Q&A with Celtics legend Bill Russell
One of the perks of being the captain was you had a room by yourself -- in those days, you always had roommates. So Red and I on the road would play gin until 3 or 4 in the morning. We talked about all aspects of life and our profession. Mostly, we saw two different games. I saw it from the center position. He saw it from the bench. In my book, I wrote that when I got to Boston as a rookie, Red and I had some confrontation. Not that this has anything to do with Sportsman, but I did not get along with my college coach [Phil Woolper]. He didn't think I was very good even after we won a couple of championships.

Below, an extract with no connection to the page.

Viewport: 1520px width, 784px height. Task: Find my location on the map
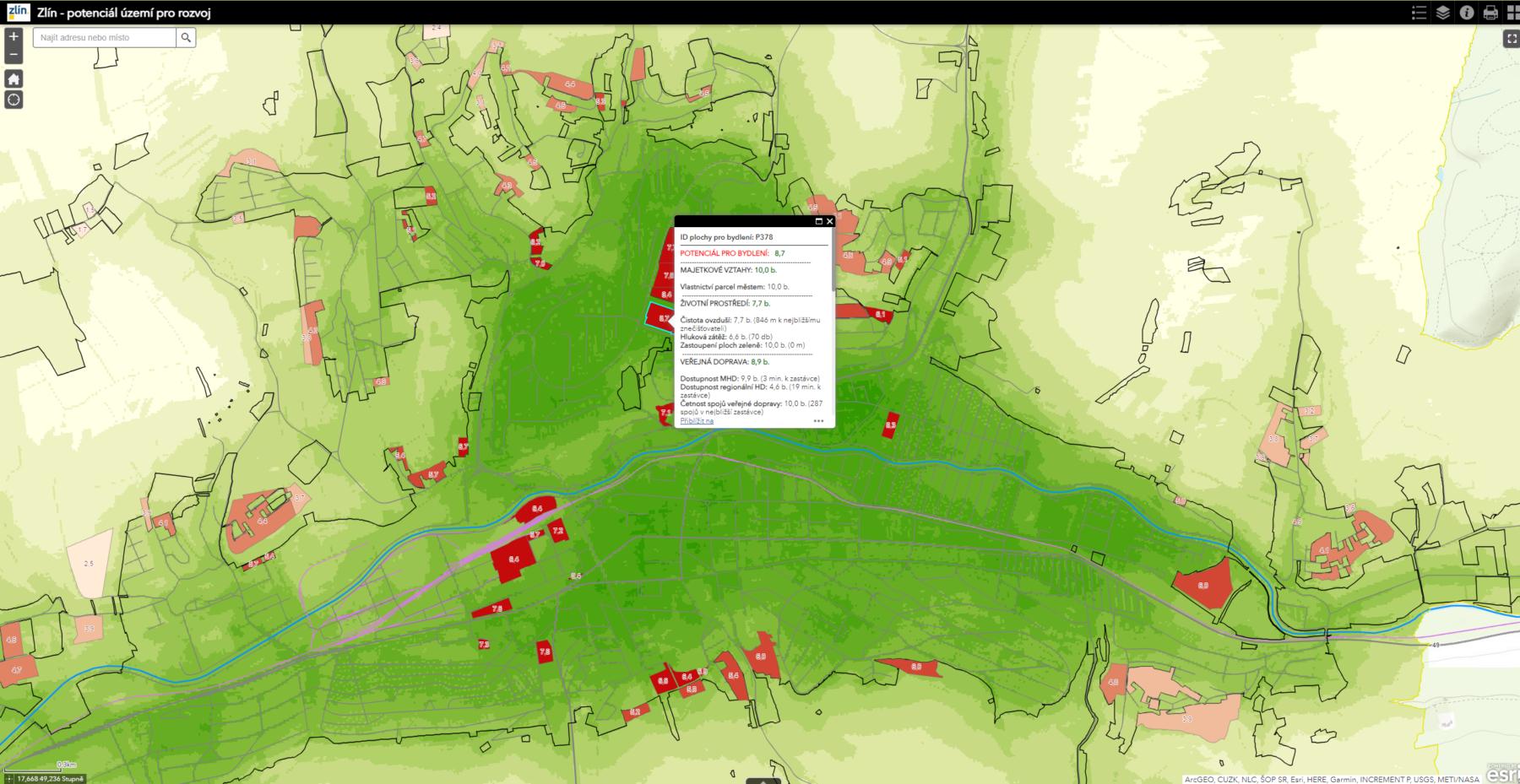[x=14, y=100]
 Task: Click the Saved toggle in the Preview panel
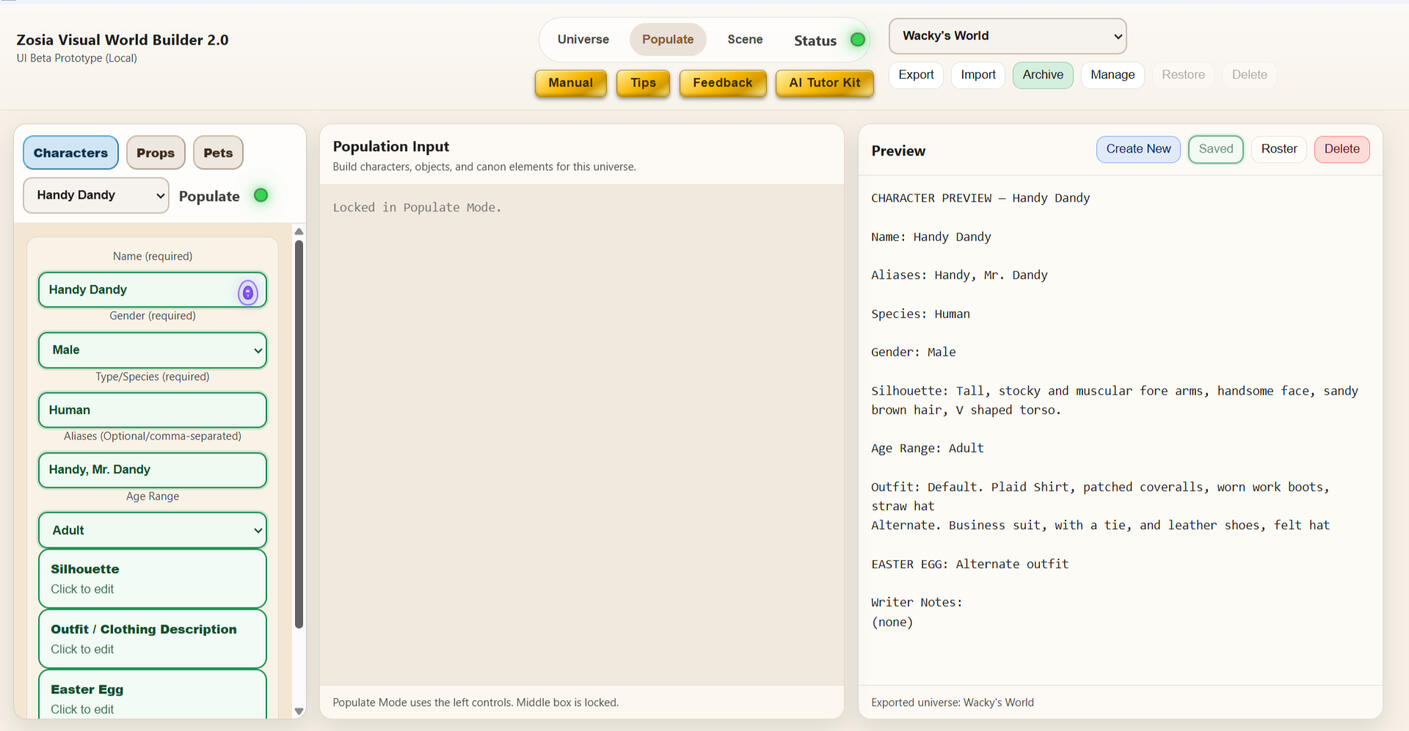1215,149
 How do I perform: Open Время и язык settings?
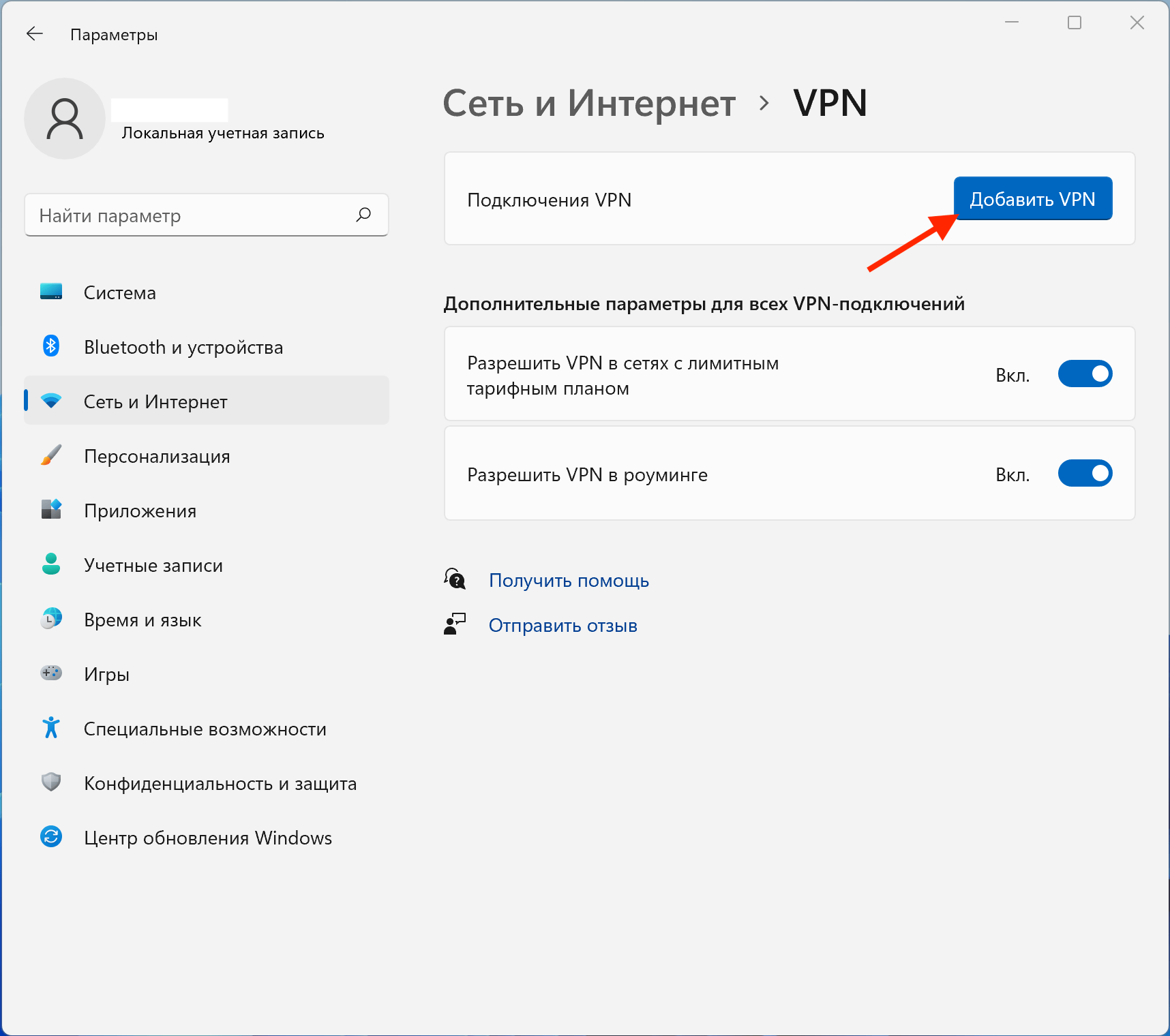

Well, I was jumping and blocking shots and I was leaving my feet. I blocked some shots my first game and during a timeout he told me: "You can't play defense like that." I said, "But I just blocked five shots in a row. He said, "Well, that's not the way you play defense." He showed me the way he learned to play defense and I vehemently disagreed with that.
What Red said after I got to the Celtics -- and he told me this about a month before the season ended -- was, "You know, you are good. Do you know how good you are? I said, "Yeah, I know." He said, "Well, I know you are a good but I have to confess I do not know what you are doing. But it works and I am not going to mess with it. I am going to watch you and see what you do it and how you do it and make this a part of my system."

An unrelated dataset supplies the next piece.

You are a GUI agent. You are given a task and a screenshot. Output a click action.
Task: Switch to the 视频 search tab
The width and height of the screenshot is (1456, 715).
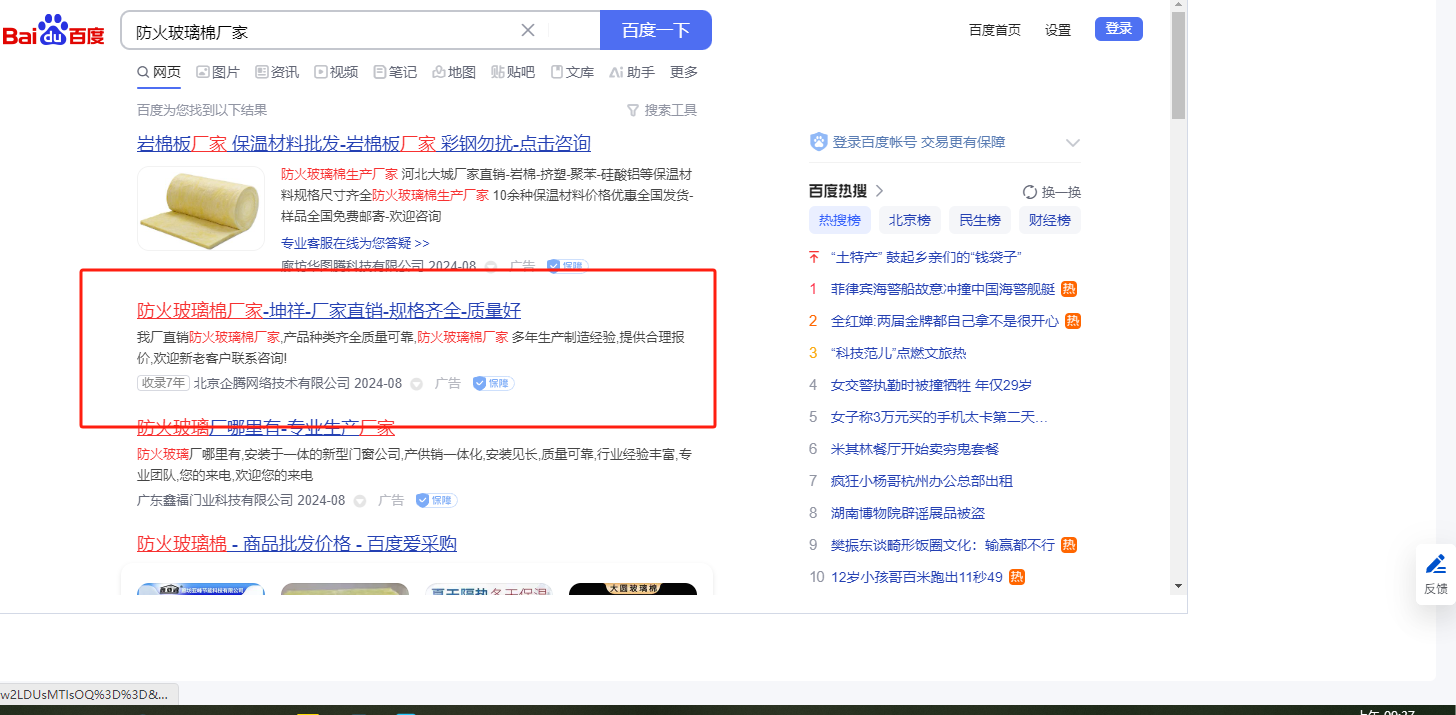click(336, 72)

I was talking to Kobe Bryant during the basketball game at the White House recently. Now, I find Kobe a very interesting guy. When I talked to him, I talk to him like he is an Italian. He grew up in Rome so all the cultural things that he grew up with, most people here do not acknowledge. I always say, "How is my little Italian friend?" But what we talked about was something I wrote in my book a couple of years ago. When I arrived in Boston, the first thing I did was to scout my teammates. It was irrelevant how good or bad they were. It was what did they do, and how did they do it and how do you put them in the best situations? A lot of my contribution to the team was learning how to be invisible.
They named the MVP playoff trophy the Bill Russell Trophy, which I agreed to. Most of the time, I don't have any time for those individual honors. What I'd always say was, "I want to thank my teammates for letting me help them do their best."
I'll give you an example: In my second year, the players voted for the MVP and the players voted me the MVP by a wide margin. But at the same time, the writers picked the all-league team. So I have the honorable distinction of being the MVP of the league and a second-team all-league pick [laughs].
To show you it was deliberate, a couple of years later, Wilt Chamberlain came into the league, and they changed the voting his rookie year. Before they used to take the five best players, but when Wilt came in, they changed the rules to pick by position. There never could be a time when Wilt and I were first-team all-league. I don't think they considered whether Wilt or I noticed that, or if we did notice it, well, f--- us. I came to the conclusion that there are very few people who can insult me no matter what they say. But also there are very few people who can honor me. There were a couple of guys who even said I was not the best player on the Celtics, then they put me into the Hall of Fame. Well, I didn't accept your opinion before and I am not going to accept it now.